The Seahawks converted per-game bonuses in 2021, the final year of Diggs’ contract, into up-front pay and added a void year next year with financial protections for Diggs in case he gets injured this season. ESPN’s Field Yates was the first to report that Thursday morning.
Diggs had been scheduled to earn $5.95 million in base salary for 2021. He, like Brown, wants a new contract for 2022 and beyond.
He, like Brown, didn’t get that from the Seahawks. They both got, as Brown called it Wednesday, “a compromise.”
Diggs’ $100,000 in per-game roster bonuses that had been scheduled to be paid by the week are now salary that will become guaranteed after Sunday’s game. Vested NFL veterans get their entire season’s salary guaranteed if they are on active rosters through week one.
Yates reported the Seahawks “accelerated” $5.05M of his salary into a signing bonus while adding a void year, per a league source.
That means guaranteed cash now, up front. It also means the team saves $2,525,000 in space under its salary cap this year. Seattle takes on a new $2,525,000 cap charge for Diggs in 2022, whether he’s still playing for the team or not.
The Seahawks’ are risking Brown, 36, and Diggs, 28, leaving in free agency in March.

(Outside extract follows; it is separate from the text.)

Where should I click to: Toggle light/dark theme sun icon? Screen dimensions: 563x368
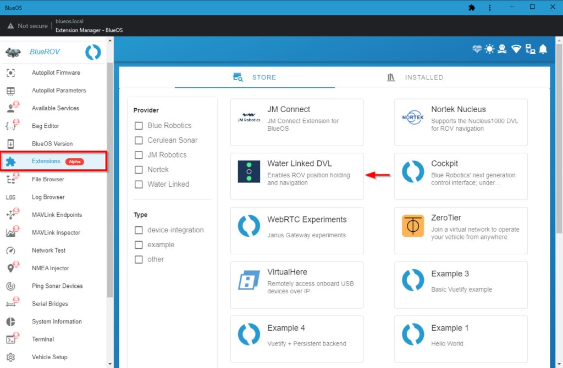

The team’s thinking is, if each has another productive season and stays healthy, the Seahawks likely will approach each about a new deal after this season — that the team’s winning and the players’ familiarity with Seattle will be sway them to stay.
The player’s thinking is: You denied me a chance at longer-term financial security I was seeking beyond this season. If you want to revisit re-signing me after 2021 and I have the season I think I will, my price will be higher then for 2022 and beyond.
The Seahawks will be more equipped to pay higher costs next year and beyond. The NFL salary cap decreased this year, from $198.2 million in 2020 to $182.5 million, because of the coronavirus pandemic. It was only the second time since the cap began in 1994 it went down year over year. The other time was because of the league’s four-month lockout in the 2011 labor dispute.
With fans back in stadiums at full capacity this season, the cap is expected to rise from $182.5 million now to around $200 million or more next year. In 2023, when the league’s new multimedia right worth $10 billion annually kick in, the salary cap could be $220 million or more.
That’s about $20-40 million more for the Seahawks to pay these void years and sunk future costs they’ve added since last year to the contracts of Brown, Diggs, lead running back Chris Carson, defensive ends Carlos Dunlap and Kerry Hyder, and other veterans.